**GOAL OF THE EXERCISE**: I would like the line with "This screenshot has width=1242, height=519." and every line after it, down to the end of the entries below, output exactly and without pictures.

--

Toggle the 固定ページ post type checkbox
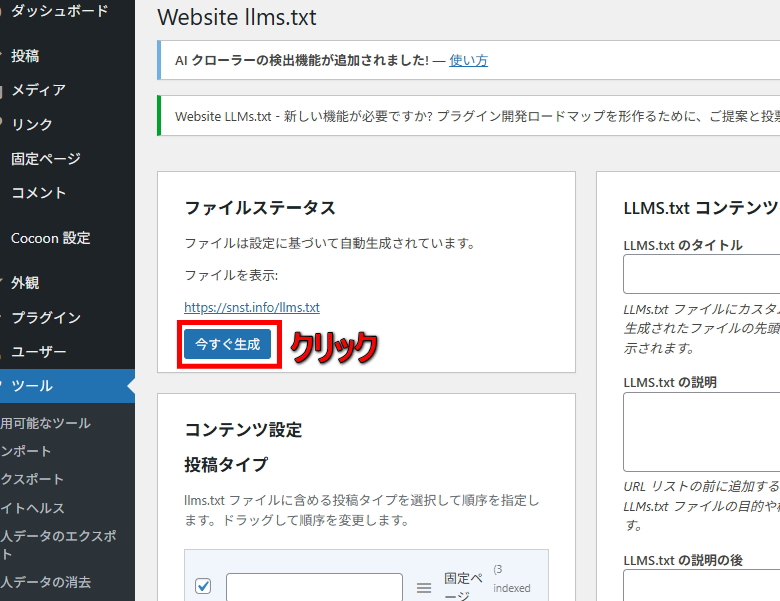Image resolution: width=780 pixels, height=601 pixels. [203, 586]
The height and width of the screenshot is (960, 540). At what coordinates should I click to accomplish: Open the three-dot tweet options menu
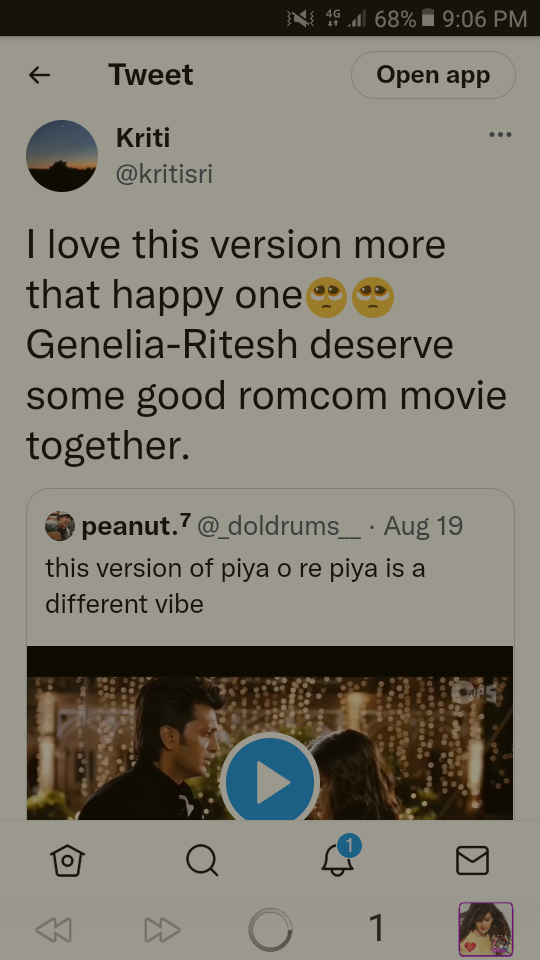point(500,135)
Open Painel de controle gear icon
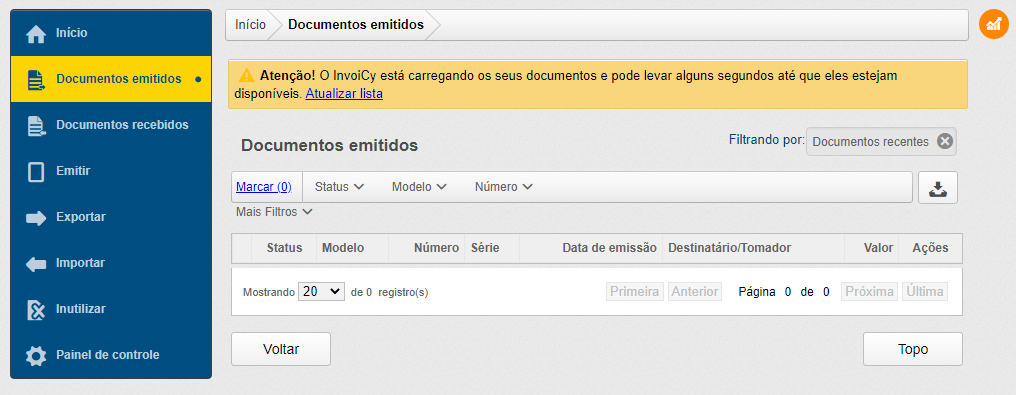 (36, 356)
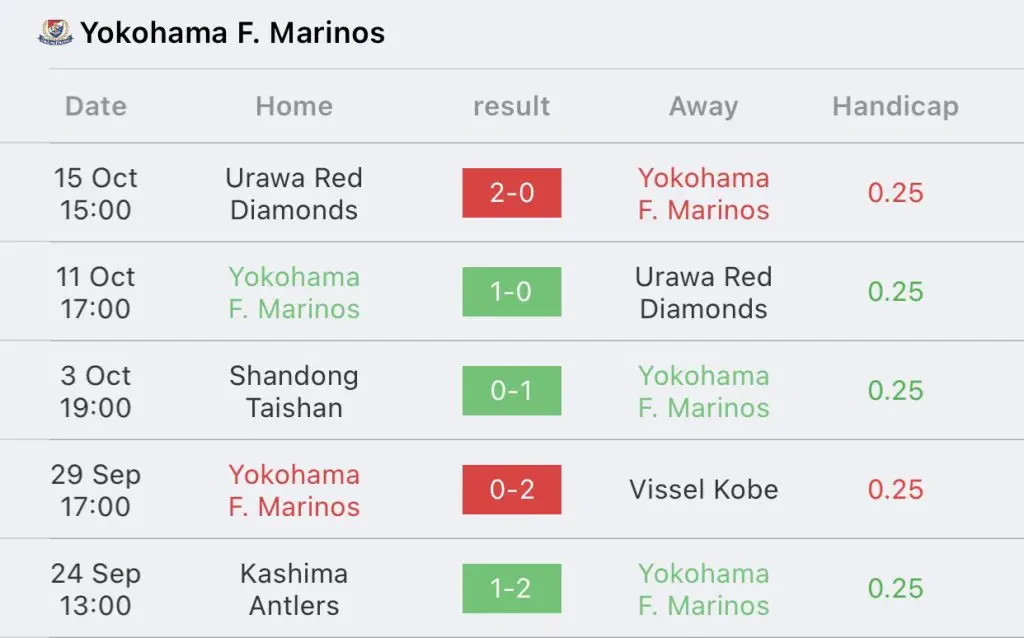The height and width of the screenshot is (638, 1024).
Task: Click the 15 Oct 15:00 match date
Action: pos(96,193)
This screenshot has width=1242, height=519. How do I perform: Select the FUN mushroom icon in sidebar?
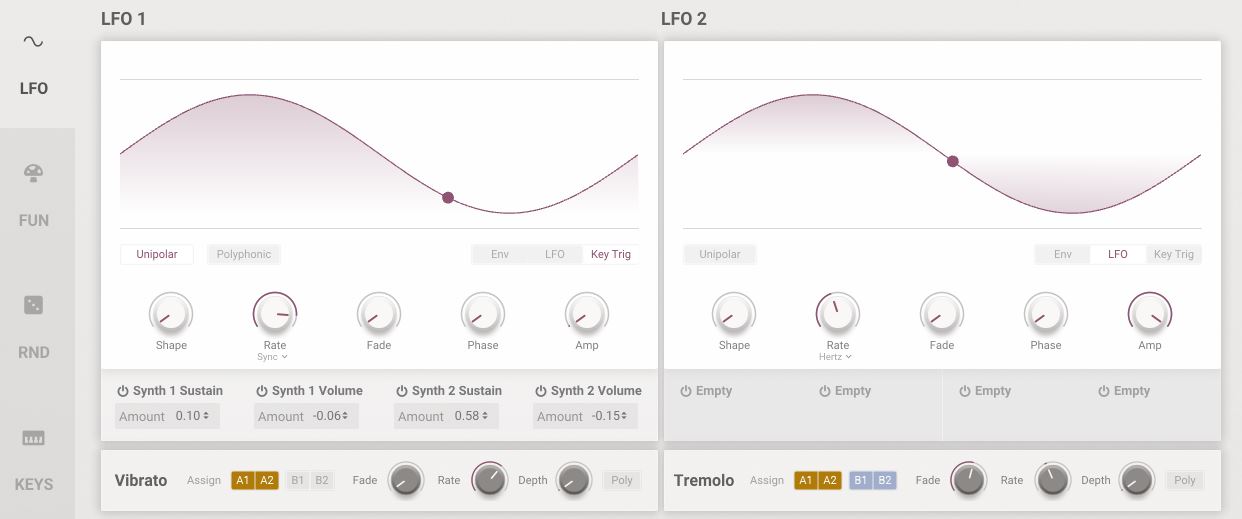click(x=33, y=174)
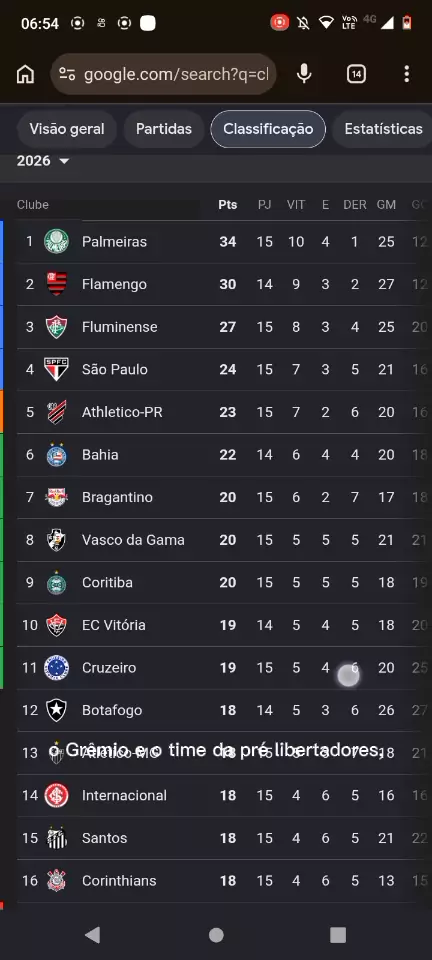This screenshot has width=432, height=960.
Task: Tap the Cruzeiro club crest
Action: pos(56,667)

--

**COMPLETED TASK**:
This screenshot has width=1242, height=519. How do I perform: Select the FUN mushroom icon in sidebar?
click(x=33, y=174)
This screenshot has width=432, height=960.
Task: Tap the Cruzeiro club crest
Action: pos(56,667)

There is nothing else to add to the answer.